From April 2015-March 2016, TrustLink assisted a total of 2,176 patients. Of these, 1,941 patients were able to stay at home with only 235 taken to hospital (10.8%).

Assuming a cost of £110 per A&E visit – not taking into account any further assistance required – this has saved up to £213,510.

Assuming the average cost of a stay for an emergency admission is £1,179, if only half these users had been admitted (970), the saving could be as much as £1.1m over 12 months.

Life Links: Early intervention and prevention

Commissioned through the Better Care Fund and delivered through PPHT and Age UK Cheshire East, Life Links is a free service designed to help people in the community live life and stay well. A team of eight wellbeing co-ordinators work in the community to reduce the need for statutory healthcare services by co-ordinating support packages and signposting to appropriate agencies. Advice is offered over the phone, or home visits can be arranged if appropriate.

Life Links provide information on home adaptions and equipment, such as telecare, to help people live independently at home and works with them to prevent minor health conditions from becoming a major problem. The team is also tackling social isolation by helping people get involved in local groups and activities in the community.

Life Links also has a team of trained community volunteers working from community hubs helping people get online, teaching basic ICT skills such as Skype to help them keep in touch with loved ones.

Chris Twomey, assistant sirector of housing services at PPHT, added: ““As a charitable organisation and not-for-profit company, the goals of Peaks and Plains are different from our commercial competitors.
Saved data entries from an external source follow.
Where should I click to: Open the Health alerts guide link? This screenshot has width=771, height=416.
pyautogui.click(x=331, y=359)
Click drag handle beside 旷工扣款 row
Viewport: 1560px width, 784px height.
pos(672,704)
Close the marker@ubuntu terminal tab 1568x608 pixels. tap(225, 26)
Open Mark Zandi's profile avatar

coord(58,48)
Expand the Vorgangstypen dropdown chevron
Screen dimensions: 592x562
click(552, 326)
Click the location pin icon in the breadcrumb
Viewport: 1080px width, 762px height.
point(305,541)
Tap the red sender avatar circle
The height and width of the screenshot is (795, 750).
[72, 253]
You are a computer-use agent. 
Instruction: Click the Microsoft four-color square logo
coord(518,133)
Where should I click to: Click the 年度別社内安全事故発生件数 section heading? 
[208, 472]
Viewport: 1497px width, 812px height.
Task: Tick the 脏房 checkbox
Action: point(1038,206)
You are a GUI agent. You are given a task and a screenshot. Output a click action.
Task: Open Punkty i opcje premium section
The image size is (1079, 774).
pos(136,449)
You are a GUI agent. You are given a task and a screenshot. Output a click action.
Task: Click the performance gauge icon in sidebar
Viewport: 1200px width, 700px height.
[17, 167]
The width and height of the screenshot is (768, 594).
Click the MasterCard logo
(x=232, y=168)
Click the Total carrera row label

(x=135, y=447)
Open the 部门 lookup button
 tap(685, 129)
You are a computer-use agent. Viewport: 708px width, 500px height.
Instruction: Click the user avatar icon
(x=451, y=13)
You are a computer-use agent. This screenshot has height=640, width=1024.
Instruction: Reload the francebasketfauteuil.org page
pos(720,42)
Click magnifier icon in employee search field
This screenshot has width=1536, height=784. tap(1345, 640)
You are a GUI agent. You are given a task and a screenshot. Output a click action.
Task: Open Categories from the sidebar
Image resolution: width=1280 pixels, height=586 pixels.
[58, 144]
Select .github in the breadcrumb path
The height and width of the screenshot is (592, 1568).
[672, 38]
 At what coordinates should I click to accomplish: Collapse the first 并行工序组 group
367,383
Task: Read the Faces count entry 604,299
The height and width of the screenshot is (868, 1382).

“We continually reinvest funds to improve services and ensure we are offering value for money, using our in depth knowledge of our communities to interact with other services to work collectively to provide preventative support.

“Long-term, the aim is to support behavioural and cultural change; giving people the information and tools to make good choices about their own health and help commissioners deliver interconnected and sustainable services which meet the real needs of the individual.”